## Collected data entries

────────

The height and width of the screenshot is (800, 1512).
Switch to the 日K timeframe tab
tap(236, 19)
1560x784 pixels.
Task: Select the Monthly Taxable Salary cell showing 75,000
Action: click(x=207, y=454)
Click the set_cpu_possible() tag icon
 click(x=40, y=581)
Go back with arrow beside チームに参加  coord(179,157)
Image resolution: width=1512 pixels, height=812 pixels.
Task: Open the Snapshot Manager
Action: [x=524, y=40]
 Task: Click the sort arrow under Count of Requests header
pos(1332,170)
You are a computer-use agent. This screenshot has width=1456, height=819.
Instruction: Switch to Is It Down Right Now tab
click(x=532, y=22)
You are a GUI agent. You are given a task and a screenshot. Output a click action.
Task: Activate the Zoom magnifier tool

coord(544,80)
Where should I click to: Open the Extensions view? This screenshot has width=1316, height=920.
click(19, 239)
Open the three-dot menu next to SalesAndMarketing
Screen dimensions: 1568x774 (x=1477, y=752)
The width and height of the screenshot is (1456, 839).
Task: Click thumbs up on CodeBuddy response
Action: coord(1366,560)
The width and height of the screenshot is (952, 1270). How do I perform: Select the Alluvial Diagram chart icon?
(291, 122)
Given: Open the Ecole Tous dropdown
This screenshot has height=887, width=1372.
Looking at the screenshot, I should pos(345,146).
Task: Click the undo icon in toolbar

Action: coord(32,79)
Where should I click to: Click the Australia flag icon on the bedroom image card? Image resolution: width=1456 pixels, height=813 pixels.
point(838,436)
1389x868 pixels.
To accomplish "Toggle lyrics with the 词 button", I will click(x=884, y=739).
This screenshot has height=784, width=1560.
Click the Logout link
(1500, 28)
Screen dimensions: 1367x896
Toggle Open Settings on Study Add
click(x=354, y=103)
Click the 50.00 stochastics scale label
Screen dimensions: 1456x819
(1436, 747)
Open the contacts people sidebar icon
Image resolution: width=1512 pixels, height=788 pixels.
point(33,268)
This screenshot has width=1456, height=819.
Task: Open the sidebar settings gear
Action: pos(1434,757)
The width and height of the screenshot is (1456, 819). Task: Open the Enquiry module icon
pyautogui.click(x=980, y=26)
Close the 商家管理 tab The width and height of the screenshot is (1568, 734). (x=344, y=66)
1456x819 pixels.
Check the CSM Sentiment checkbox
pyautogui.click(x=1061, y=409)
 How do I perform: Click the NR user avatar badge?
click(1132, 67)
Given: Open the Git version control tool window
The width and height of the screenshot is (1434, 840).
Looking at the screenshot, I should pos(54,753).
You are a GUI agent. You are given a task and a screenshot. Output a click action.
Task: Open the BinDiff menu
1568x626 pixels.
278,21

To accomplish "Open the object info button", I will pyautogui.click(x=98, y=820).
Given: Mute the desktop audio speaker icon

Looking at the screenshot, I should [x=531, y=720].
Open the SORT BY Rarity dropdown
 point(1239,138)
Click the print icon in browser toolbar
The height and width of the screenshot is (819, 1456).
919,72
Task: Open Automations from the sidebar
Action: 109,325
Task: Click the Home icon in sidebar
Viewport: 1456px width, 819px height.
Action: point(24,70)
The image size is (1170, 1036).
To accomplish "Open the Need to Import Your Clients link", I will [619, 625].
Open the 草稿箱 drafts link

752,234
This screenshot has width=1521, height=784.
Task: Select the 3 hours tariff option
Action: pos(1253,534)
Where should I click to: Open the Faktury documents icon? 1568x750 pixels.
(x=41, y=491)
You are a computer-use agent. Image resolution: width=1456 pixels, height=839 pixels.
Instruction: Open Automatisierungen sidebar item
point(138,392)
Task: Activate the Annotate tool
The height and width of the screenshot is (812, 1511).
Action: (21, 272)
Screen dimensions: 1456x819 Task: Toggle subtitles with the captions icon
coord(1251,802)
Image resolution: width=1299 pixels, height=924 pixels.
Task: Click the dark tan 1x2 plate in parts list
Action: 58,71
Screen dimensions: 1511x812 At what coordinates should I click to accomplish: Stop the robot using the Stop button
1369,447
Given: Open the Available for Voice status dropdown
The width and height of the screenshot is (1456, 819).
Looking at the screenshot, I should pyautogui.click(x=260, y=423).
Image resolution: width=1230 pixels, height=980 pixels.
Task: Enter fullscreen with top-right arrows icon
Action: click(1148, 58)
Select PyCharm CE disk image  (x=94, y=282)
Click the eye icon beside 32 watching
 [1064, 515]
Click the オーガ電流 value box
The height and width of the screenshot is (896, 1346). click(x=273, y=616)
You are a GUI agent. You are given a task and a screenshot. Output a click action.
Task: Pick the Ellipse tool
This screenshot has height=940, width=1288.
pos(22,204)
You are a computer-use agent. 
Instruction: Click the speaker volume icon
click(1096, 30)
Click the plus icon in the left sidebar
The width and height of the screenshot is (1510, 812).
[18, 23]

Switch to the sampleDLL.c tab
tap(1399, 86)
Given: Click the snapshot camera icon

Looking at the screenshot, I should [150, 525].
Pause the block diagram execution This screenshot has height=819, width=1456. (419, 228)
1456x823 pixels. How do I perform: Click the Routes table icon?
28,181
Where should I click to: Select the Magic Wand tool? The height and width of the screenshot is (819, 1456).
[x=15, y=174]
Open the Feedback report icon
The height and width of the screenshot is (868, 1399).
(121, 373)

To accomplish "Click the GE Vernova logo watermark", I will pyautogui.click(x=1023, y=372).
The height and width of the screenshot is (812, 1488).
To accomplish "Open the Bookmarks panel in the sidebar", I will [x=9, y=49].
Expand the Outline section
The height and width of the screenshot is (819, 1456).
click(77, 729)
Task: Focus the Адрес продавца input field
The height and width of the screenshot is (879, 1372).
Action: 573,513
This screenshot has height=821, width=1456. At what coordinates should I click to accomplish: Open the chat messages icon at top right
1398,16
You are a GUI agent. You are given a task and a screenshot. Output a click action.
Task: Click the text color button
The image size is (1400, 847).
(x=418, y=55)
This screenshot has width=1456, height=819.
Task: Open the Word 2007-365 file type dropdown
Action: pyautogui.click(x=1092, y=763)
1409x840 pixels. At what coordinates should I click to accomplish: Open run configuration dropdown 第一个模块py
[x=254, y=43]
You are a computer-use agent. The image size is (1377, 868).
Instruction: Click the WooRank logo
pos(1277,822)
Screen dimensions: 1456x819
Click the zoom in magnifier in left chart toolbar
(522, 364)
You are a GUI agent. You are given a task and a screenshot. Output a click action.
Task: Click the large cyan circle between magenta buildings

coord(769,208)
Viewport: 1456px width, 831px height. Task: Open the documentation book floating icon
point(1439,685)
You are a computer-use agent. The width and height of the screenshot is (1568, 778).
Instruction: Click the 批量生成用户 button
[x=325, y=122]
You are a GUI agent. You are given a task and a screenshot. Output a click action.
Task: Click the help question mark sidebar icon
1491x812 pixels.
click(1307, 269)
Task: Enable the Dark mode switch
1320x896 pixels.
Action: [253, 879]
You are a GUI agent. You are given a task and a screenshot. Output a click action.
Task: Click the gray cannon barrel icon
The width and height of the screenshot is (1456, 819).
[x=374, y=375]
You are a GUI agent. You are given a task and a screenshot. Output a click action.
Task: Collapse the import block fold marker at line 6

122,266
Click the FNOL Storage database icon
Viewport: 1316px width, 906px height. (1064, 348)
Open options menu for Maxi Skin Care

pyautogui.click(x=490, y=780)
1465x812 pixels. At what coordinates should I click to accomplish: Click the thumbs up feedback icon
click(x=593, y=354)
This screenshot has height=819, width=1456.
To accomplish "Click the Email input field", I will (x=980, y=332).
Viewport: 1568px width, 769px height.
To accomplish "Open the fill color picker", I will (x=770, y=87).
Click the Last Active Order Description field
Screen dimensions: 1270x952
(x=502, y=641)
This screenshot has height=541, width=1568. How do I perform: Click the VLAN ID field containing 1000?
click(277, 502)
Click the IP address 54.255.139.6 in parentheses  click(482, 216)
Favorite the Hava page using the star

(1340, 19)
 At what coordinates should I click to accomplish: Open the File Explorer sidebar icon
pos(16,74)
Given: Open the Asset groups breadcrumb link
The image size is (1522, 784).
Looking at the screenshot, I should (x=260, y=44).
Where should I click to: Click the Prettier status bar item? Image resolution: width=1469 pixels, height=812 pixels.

────────

## Task
Spot every line in the entries that includes the word "color", and copy each one out.

## Your response
Task: Click the text color button
To accomplish "Open the fill color picker", I will (x=770, y=87).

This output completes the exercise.